Authors: Lorelei Sole, Riley Elmer, Gennie Parkman, David Kircher, Katie Culver, Tursun Turapov, David Viskochil, Sheri Holmen
Mentors: Sheri Holmen
Insitution: University of Utah
Melanoma is the deadliest form of skin cancer, largely due to its potential to metastasize. In the state of Utah, melanoma is the third-most diagnosed cancer, and alarmingly, Utah has the highest incidence per capita of melanoma in the entire United States. Metastatic melanoma often has a poor prognosis, with a five-year survival rate estimated at 32%.

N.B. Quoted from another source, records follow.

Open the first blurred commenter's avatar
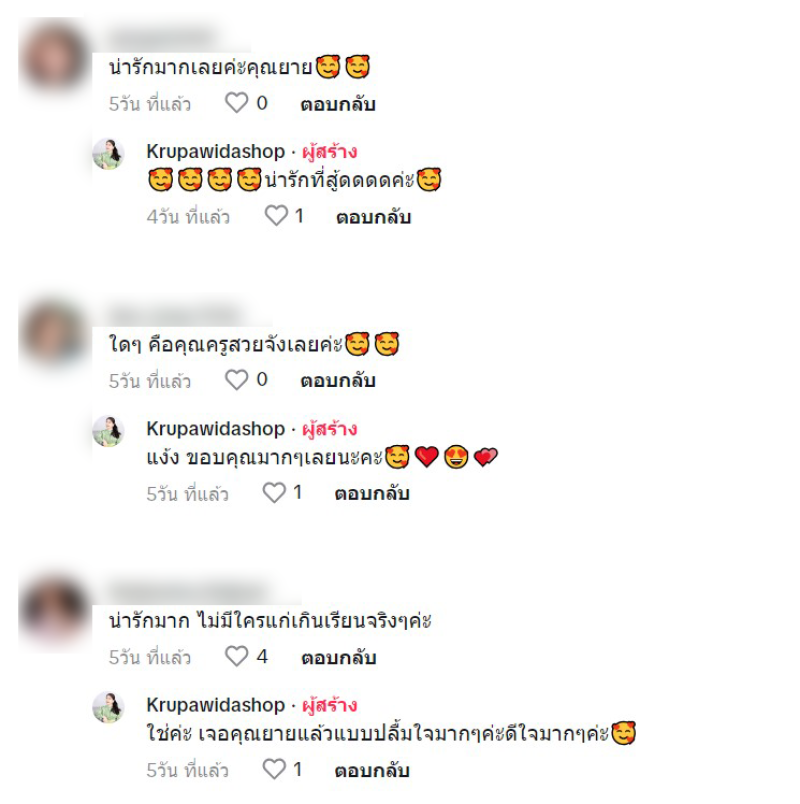Image resolution: width=800 pixels, height=804 pixels. [54, 56]
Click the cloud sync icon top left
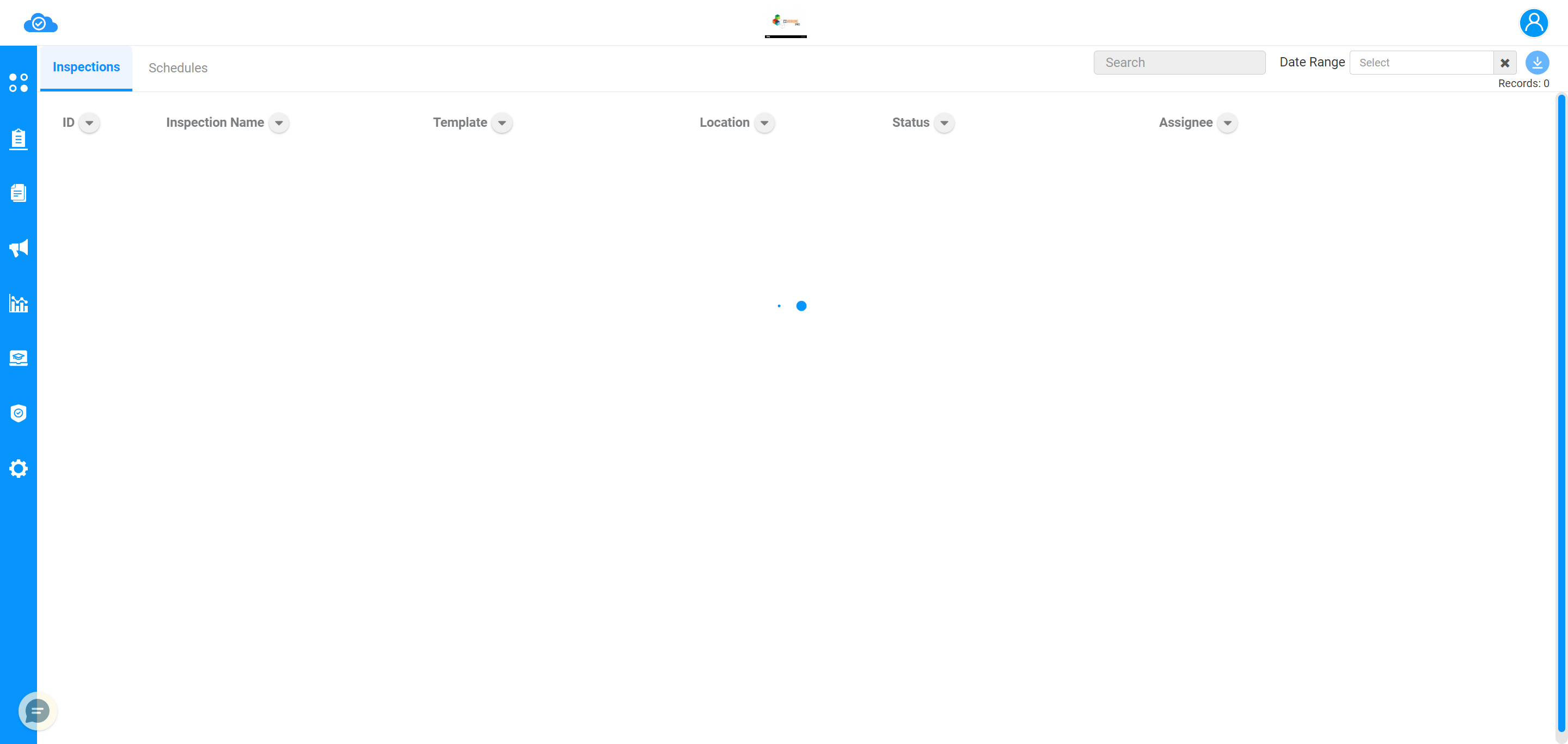 point(39,22)
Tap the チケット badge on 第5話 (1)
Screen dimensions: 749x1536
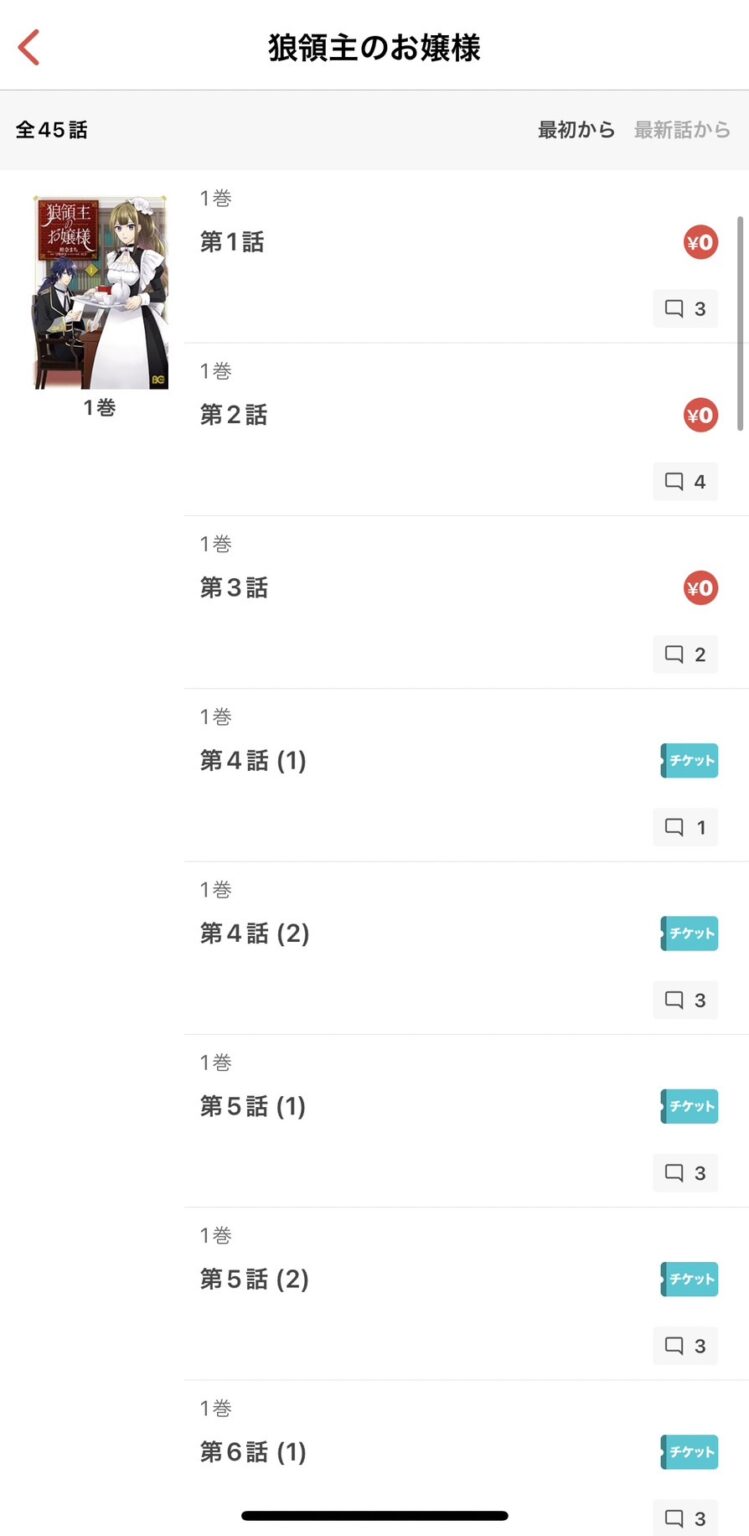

Genetic alterations are major drivers of melanoma, and 91% of melanomas contain mutations that lead to hyperactivated MAPK/AKT pathway signaling. NF1 is the third most commonly dysregulated gene, behind BRAF and RAS, that can hyperactivate MAPK/AKT signaling. NF1 mutations are present in just under 20% of melanomas, and more than half of these are predicted to be loss of function mutations (NF1 LoF). Although previous research has established that NF1 LoF frequently co-occurs with mutations in both the oncogene BRAF and tumor suppressors PTEN and CDKN2A, the cooperation of both NF1 LoF and mutant BRAF in the presence of altered PTEN and CDKN2A remains understudied. To address this, we used an established autochthonous in vivo mouse model of melanoma based on the RCAS/TVA avian retroviral system to assess the ability of loss of NF1 to cooperate with mutant BRAF in the presence of PTEN and CDKN2A loss to promote tumor progression and metastasis. These results demonstrated that mutant BRAF and NF1 LoF cooperate in the context of PTEN and CDKN2A loss to decrease survival from around 140 days (NF1 LoF alone) to 60 days (NF1 LoF and mutant BRAF), and more research will be completed to evaluate this cooperation further. With about 20% of melanomas exhibiting both BRAF and NF1 mutations, this research addresses a pressing clinical need and offers the potential to discover treatment options for a significant patient population.